# TEXT TO READ:
◇ ◇ ◇ ◇ ◇

CINDY GRACE THYER, Judge
The appellant, Altice USA, Inc., does business in Arkansas as Suddenlink
Communications (Suddenlink). Suddenlink provides cable television, internet, and
telephone services to subscribing customers throughout Arkansas. Appellees Ronnie Francis
and Debbie Francis filed a complaint in the Clark County Circuit Court alleging that they
were entitled to damages for alleged breach of contract and violations of the Arkansas
Deceptive Trade Practices Act.
Suddenlink unsuccessfully moved to compel arbitration in circuit court, and pursuant
to Arkansas Code Annotated section 16-108-228 (Repl. 2016) and Rule 2(a)(12) of the Arkansas Rules of Appellate Procedure–Civil, it now takes this appeal. As we do in four
other cases that we decide today on similar facts, we reverse and remand.1
I. Factual Background
The Francises subscribed to Suddenlink’s internet and television services on a month-
to-month basis. On July 29, 2020, they filed a complaint alleging that they “regularly
experience service problems and outages,” and in the last year, had lost service “dozens of
times.” The Francises also claimed that Suddenlink regularly imposed late fees on their
account “even though [they had] made timely monthly payments[.]” They said that their
monthly bill inexplicably increased seventy dollars in April 2020, and several attempts to
contact Suddenlink—even through the Federal Communications Commission—were
unsuccessful. They further alleged that despite their timely payments, Suddenlink
disconnected their service in July 2020 without prior notice, forcing them to pay additional
reconnection fees. The Francises also claimed that they never received a discount or credit
to compensate them for the outages that they experienced. They asserted that, as a result,
they were entitled to damages for alleged violations of the Arkansas Deceptive Trade
Practices Act and for breach of contract.
Suddenlink moved to compel arbitration on September 3, 2020, claiming it had a
valid arbitration agreement with the Francises. Its arguments in the Francis case were nearly
1 See Altice USA, Inc. v. Johnson, 2023 Ark. App. 120; Altice USA, Inc. v. Peterson, 2023 Ark. App. 116; Altice USA, Inc. v. Campbell, 2023 Ark. App. 123; Altice USA, Inc. v. Runyan, 2023 Ark. App. 124.
2 identical to those it made in its motion to compel arbitration in Altice USA, Inc. v. Peterson,
2023 Ark. App. 116, which we also decide today. Specifically, Suddenlink offered proof that
Ms. Francis signed an installation work order (including the same acknowledgment that she
had read and agreed to the general terms and conditions that the service technician provided
on an iPad or iPhone) when the Francises transferred their service to a new address on
February 25, 2020. Suddenlink also argued that the Francises had confirmed their agreement
to binding arbitration when they paid their monthly bills from January 2020 to July 2020,
as those bills provided that payment of the bill confirmed their acceptance of the Residential
Services Agreement (RSA) viewable on Suddenlink’s website.

◇ ◇ ◇ ◇ ◇

# PROMPT:
Could you pick up the Suddenlink arbitration ruling after its last sentence and keep it going? The rows that come next have no connection to the Suddenlink arbitration ruling.

◇ ◇ ◇ ◇ ◇

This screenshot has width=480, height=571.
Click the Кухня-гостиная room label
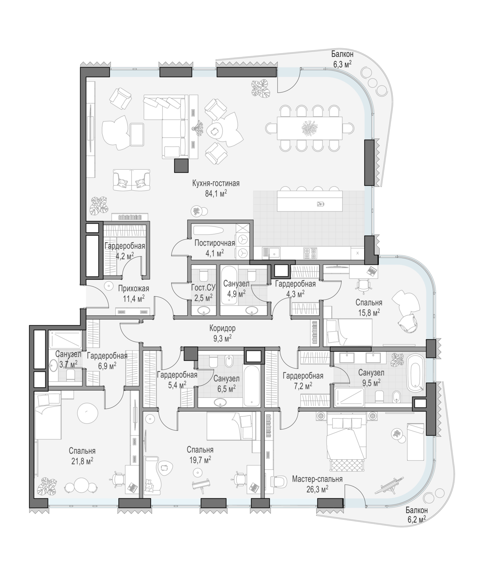[x=216, y=183]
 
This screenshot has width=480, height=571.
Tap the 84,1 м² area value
[x=216, y=193]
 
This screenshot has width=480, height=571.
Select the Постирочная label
[x=214, y=243]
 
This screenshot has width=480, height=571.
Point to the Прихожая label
[x=134, y=289]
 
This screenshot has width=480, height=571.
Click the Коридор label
[x=222, y=328]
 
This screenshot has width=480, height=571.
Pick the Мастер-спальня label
[x=317, y=479]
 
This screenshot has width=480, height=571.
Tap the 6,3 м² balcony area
[x=342, y=65]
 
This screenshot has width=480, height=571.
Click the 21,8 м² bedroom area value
[x=82, y=461]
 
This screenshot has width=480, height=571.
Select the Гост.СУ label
[x=203, y=287]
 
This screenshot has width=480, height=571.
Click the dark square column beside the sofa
[x=181, y=166]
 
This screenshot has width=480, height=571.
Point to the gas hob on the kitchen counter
[x=310, y=253]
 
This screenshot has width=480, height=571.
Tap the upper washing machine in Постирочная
[x=242, y=240]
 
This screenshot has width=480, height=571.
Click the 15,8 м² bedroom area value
[x=369, y=313]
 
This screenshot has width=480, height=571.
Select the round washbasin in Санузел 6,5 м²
[x=220, y=402]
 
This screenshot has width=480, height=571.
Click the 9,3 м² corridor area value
[x=222, y=338]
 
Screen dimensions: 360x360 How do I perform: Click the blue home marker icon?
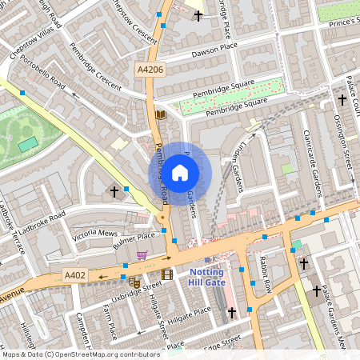[180, 172]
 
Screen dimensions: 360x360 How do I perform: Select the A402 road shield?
[74, 276]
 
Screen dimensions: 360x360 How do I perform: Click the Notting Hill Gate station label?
[206, 277]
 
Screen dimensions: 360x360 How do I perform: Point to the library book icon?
[160, 115]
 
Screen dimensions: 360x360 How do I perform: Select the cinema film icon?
[166, 274]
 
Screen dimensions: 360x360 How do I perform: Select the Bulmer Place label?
[134, 238]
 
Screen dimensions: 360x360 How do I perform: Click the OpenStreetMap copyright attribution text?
[81, 354]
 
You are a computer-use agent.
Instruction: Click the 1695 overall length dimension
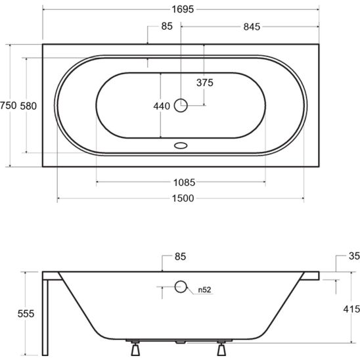pyautogui.click(x=183, y=9)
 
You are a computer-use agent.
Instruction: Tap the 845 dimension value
pyautogui.click(x=252, y=27)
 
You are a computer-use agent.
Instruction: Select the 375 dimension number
pyautogui.click(x=205, y=83)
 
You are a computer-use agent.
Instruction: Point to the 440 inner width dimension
pyautogui.click(x=162, y=106)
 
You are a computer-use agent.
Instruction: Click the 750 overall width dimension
pyautogui.click(x=9, y=106)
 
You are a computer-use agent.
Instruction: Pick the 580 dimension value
pyautogui.click(x=28, y=106)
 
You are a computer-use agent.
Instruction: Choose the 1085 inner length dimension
pyautogui.click(x=184, y=183)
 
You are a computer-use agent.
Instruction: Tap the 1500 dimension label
pyautogui.click(x=183, y=198)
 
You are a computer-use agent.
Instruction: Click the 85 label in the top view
pyautogui.click(x=167, y=26)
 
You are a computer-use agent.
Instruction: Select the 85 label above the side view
pyautogui.click(x=180, y=256)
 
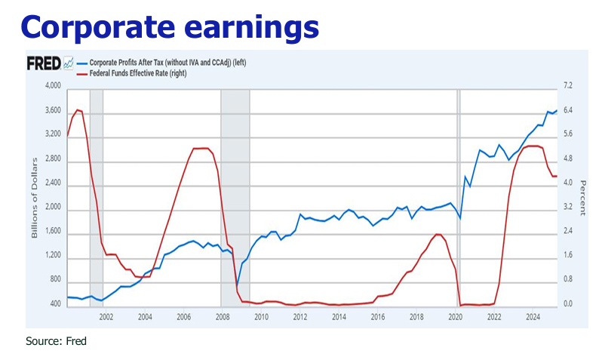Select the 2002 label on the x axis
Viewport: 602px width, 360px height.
point(106,318)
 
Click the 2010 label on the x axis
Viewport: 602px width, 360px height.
point(261,318)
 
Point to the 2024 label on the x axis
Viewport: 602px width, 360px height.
point(532,318)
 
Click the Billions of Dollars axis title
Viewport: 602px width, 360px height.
point(35,196)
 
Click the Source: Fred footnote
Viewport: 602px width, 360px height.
point(56,342)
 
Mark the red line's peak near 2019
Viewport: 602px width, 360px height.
point(439,235)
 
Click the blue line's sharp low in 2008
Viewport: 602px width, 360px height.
point(236,285)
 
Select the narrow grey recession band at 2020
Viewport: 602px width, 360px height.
point(458,196)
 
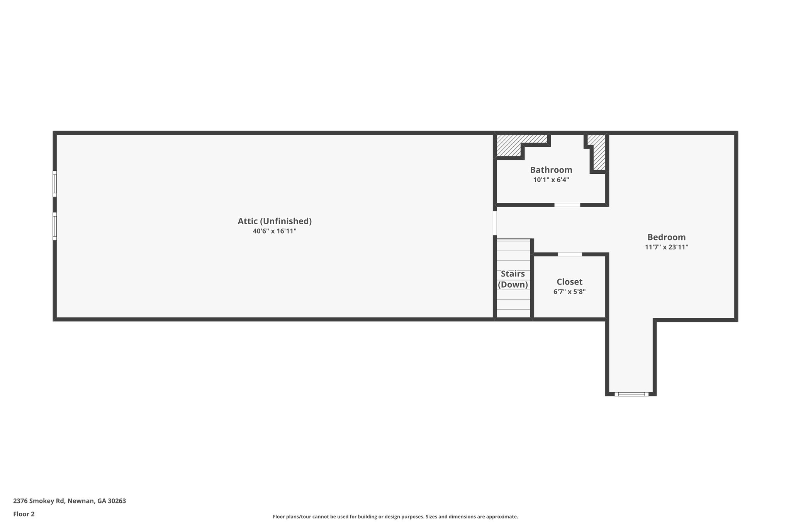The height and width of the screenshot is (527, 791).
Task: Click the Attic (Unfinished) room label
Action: point(274,221)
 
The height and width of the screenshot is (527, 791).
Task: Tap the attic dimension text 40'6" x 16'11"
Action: point(274,231)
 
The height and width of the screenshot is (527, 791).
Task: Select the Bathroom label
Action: point(551,170)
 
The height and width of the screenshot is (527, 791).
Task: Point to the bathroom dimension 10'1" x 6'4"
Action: point(551,180)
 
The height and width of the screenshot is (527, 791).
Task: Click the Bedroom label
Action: point(666,237)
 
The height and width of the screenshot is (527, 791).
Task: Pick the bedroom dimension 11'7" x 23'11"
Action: point(666,247)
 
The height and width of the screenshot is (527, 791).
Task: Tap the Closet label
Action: point(569,282)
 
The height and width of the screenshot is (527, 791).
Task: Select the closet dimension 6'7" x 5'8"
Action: point(569,292)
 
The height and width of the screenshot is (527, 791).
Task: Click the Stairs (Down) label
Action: point(513,279)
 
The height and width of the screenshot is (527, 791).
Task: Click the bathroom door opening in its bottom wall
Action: point(567,205)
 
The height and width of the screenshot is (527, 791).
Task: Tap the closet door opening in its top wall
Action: point(570,254)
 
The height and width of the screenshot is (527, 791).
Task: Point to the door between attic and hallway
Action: point(494,223)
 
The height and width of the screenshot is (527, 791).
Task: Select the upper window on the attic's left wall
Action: point(55,184)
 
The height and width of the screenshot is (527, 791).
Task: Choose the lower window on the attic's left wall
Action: point(55,226)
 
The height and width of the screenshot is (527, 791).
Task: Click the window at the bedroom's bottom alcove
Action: point(631,394)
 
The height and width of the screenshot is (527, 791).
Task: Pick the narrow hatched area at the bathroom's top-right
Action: point(598,153)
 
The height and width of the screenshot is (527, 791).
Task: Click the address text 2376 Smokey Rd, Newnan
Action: point(70,501)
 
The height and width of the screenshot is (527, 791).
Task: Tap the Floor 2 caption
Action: point(24,514)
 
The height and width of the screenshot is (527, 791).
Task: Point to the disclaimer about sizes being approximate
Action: point(395,517)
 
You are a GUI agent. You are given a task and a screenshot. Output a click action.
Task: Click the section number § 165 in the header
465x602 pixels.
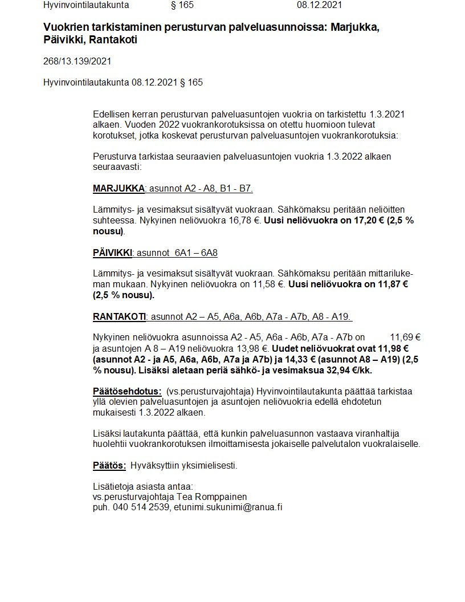coord(182,5)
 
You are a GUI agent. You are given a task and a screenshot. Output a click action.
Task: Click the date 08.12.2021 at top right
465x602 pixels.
coord(319,5)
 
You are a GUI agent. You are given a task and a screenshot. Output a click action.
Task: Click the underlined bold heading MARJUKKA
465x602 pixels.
coord(119,189)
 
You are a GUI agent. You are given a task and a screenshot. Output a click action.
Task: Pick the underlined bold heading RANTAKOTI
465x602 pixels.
coord(119,316)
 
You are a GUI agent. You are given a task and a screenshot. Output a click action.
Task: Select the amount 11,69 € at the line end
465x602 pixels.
coord(405,337)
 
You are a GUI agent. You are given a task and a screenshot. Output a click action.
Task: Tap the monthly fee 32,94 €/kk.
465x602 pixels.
coord(354,370)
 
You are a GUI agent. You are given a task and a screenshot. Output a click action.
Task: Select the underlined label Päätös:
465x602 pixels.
coord(109,465)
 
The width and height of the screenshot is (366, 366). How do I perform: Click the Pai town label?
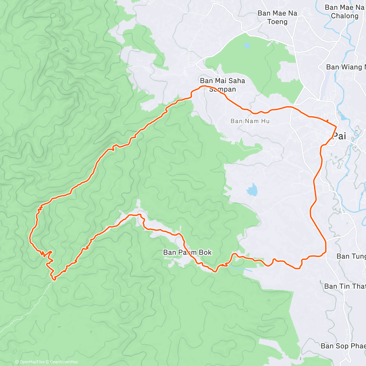tap(339, 136)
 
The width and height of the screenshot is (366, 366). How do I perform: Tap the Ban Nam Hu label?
tap(250, 121)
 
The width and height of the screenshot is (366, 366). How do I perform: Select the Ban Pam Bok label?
tap(187, 252)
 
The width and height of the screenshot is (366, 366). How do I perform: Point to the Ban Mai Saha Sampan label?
tap(222, 85)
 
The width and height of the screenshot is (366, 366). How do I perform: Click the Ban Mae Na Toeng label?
tap(277, 17)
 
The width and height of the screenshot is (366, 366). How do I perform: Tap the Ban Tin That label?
tap(345, 286)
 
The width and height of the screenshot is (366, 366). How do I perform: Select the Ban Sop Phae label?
tap(343, 346)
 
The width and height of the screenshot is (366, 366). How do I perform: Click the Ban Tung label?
tap(351, 256)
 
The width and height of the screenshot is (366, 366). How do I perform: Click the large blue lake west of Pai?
tap(252, 190)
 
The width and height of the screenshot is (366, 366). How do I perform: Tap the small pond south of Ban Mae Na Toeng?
tap(246, 46)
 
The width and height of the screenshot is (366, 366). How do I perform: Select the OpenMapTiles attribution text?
tap(32, 362)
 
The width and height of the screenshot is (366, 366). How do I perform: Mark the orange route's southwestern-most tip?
tap(54, 278)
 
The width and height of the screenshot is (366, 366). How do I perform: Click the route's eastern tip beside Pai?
tap(336, 126)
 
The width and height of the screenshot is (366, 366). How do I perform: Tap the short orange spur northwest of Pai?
tap(327, 120)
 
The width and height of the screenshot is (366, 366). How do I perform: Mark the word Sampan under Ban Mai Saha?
tap(222, 89)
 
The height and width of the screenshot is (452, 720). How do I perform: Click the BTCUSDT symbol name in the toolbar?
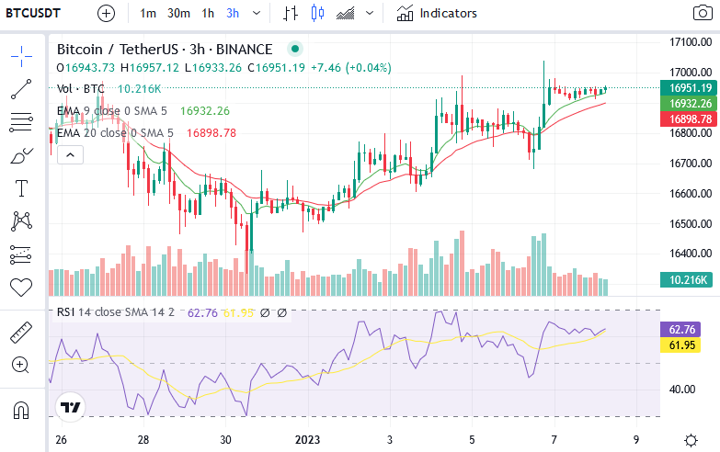(x=33, y=13)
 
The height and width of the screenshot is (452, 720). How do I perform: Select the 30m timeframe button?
(x=178, y=13)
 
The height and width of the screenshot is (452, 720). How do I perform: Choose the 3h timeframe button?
(x=233, y=13)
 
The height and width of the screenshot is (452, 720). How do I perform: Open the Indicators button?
(x=437, y=13)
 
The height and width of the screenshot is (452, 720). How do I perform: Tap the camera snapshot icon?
(x=703, y=13)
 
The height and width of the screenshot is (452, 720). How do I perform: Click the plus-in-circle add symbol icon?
(x=106, y=13)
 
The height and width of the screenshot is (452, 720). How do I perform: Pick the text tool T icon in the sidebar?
(x=21, y=188)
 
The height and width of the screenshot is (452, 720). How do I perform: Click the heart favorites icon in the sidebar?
(x=21, y=288)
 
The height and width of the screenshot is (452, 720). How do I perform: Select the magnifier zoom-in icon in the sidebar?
(x=20, y=366)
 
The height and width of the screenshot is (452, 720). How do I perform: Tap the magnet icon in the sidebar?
(x=21, y=410)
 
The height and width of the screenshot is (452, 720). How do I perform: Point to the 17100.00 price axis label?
(x=691, y=42)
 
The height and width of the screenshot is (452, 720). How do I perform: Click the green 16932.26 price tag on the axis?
(x=689, y=103)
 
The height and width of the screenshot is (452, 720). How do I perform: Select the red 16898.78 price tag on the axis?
(x=689, y=119)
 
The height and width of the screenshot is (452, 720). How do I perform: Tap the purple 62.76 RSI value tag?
(x=680, y=330)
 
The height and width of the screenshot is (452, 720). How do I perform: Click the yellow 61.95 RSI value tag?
(x=680, y=345)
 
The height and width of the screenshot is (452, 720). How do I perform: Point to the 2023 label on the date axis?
(x=307, y=440)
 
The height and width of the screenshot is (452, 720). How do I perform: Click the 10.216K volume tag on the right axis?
(x=686, y=280)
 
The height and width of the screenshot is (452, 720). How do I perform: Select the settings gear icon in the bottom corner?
(x=691, y=441)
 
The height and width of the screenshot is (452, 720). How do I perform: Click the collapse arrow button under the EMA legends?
(x=70, y=155)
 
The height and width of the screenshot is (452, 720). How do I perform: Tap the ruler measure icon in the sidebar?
(x=21, y=333)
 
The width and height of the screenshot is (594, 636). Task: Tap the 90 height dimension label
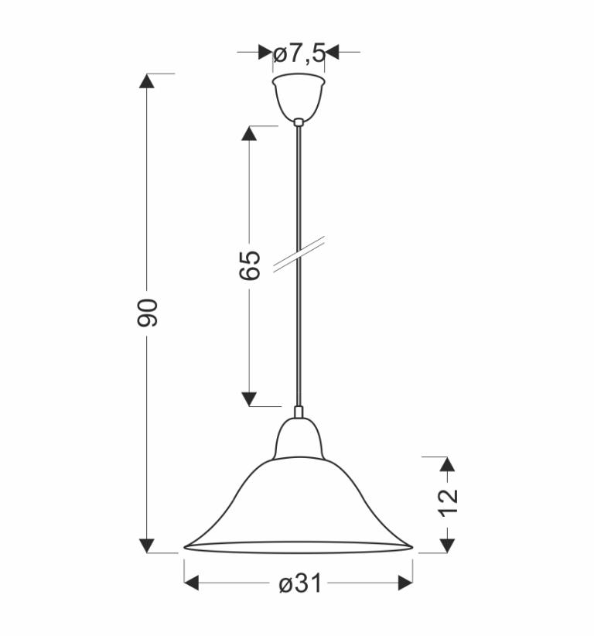coord(147,313)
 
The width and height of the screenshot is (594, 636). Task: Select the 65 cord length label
coord(249,265)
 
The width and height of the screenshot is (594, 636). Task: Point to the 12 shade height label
coord(448,503)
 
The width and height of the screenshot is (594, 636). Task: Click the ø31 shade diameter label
coord(300,583)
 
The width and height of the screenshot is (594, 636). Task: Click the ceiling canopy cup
coord(299,97)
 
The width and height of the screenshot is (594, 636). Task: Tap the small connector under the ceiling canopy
coord(299,121)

◇ ◇ ◇ ◇ ◇

# WRITTEN ANSWER:
The Francises filed a response to Suddenlink’s motion to compel arbitration on
September 16, 2020. The Francises claimed that they never agreed to submit to arbitration
and that Suddenlink had failed to offer proof—as they said it must—of any written agreement
between the parties. In support of their response, Ms. Francis executed an affidavit in which
she acknowledged that a technician came to their new home to transfer their internet and
television service. She claimed that the technician “was there about ten minutes and then
left” and that “he did not give us any paperwork of any kind.” Ms. Francis also testified that
she reviewed the installation work order bearing her signature but did not “remember ever
seeing that document and . . . never got a copy of it.” Ms. Francis concluded her affidavit by
declaring that “she never agreed to arbitrate any dispute with Suddenlink,” and “no one
from Suddenlink has ever mentioned arbitration to me.”
3 The circuit court denied Suddenlink’s motion to compel arbitration in an order
entered on December 14, 2020. Suddenlink now appeals this order, arguing that the
Francises manifested their agreement to the arbitration provision when they paid monthly
invoices referring them to the Residential Services Agreement (RSA) on its website.
Suddenlink also asserts that the claims that the Francises filed in the circuit court are within
the arbitration agreement.2
The Francises respond that the circuit court did not err when it denied Suddenlink’s
motion to compel arbitration. First, they insist that they had no reason to believe that they
were under contract with Suddenlink because the provider routinely advertises that it offered
its services on a “no contract” basis and because there was no proof that they assented to a
written agreement to arbitrate. The Francises further contend that their payment of their
monthly bills falls short of manifesting their assent because they are not contracts. According
to the Francises, the bills contain only “unexplained charges which Suddenlink claims to be
owed,” and they “impose no obligation on Suddenlink[.]” The Francises also claim that the
bills fail to unequivocally incorporate the terms of the RSA—even if they could be considered
contracts themselves.
2 As we do in Altice USA, Inc. v. Peterson, 2023 Ark. App. 116, we address Suddenlink’s argument concerning the scope of the arbitration agreement because it briefed the issue below and because the circuit court did not make any specific findings in support of its denial of the motion to compel arbitration. See Asset Acceptance, LLC v. Newby, 2014 Ark. 280, at 6–7, 437 S.W.3d 119, 123.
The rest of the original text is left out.